Document passage -
The castle stands on a steep and long rocky headland, which is lined with Vltava from the south. The bridge over the Bear Moat leads through the passage to the Lower Castle, on the left side is the oldest part of the castle (Hrádek), an old palace with a tower from the 13th century and paintings from 1580. From the tower is a beautiful view of the castle and the city. The eastern and northern wing of the irregular large courtyard of the Lower Castle consists of a burgrave's house from 1578. In the middle of the courtyard is a stone fountain from 1641. Across another moat a brick bridge leads to the Upper Castle, the Rosenberg Palace. The unique five-story Cloak Bridge over a deep carved moat from 1764 connects Upper Castle with the castle theater building and gardens.

Records supplied -
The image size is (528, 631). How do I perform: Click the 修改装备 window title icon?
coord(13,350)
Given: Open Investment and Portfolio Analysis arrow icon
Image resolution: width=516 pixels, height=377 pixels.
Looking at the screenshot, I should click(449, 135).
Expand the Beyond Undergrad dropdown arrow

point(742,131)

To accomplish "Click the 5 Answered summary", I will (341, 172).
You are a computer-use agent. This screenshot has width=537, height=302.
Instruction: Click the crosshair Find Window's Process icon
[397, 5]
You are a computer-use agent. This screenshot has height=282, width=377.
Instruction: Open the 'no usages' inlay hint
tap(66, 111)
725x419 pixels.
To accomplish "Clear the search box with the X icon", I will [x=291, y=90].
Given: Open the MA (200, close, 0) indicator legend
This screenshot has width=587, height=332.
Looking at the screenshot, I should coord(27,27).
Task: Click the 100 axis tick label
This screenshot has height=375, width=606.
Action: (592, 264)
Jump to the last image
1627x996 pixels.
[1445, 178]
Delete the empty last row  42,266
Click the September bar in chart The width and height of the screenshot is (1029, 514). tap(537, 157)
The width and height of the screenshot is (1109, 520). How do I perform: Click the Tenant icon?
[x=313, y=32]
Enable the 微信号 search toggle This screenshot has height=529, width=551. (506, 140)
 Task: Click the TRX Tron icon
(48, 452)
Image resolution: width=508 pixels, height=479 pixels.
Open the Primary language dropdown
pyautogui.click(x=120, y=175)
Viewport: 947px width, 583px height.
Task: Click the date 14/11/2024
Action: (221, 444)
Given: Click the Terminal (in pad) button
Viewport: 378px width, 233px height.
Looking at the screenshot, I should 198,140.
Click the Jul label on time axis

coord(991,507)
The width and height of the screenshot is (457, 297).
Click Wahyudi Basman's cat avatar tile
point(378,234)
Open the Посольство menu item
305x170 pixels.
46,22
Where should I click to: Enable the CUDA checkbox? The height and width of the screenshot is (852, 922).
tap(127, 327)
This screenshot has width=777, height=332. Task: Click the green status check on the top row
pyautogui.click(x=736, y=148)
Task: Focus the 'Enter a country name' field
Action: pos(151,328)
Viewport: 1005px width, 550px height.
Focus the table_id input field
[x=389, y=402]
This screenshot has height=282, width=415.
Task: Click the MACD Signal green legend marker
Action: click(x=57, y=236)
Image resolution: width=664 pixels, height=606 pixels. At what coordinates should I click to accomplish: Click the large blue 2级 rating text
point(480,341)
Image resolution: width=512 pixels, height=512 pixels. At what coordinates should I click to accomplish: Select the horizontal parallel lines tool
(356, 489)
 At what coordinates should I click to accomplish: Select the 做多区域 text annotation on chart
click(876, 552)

Exercise instructions - Carry on the description of the castle on the rocky headland from where it ends. You won't need the lines above for this.

Task output -
The Český Krumlov Baroque Theatre from 1767 is one of the best preserved Baroque theatres in the world. It is comparable in Europe with only a few theaters, such as the Swedish Royal Drottningholm Palace Theatre, the Queen's Theater in Palace of Versailles and the Margravial Opera House, whereas the Český Krumlov theater is the best preserved of them in its original form. To the west are the castle gardens in the late baroque style with a cascade fountain from the middle of the 18th century. In the gardens is since 1959 located the revolving auditorium.

The White Lady supposedly used to appear at the Český Krumlov Castle. It is said that it is the ghost of Perchta of Rosenberg, her mysterious image hangs on the wall in the castle.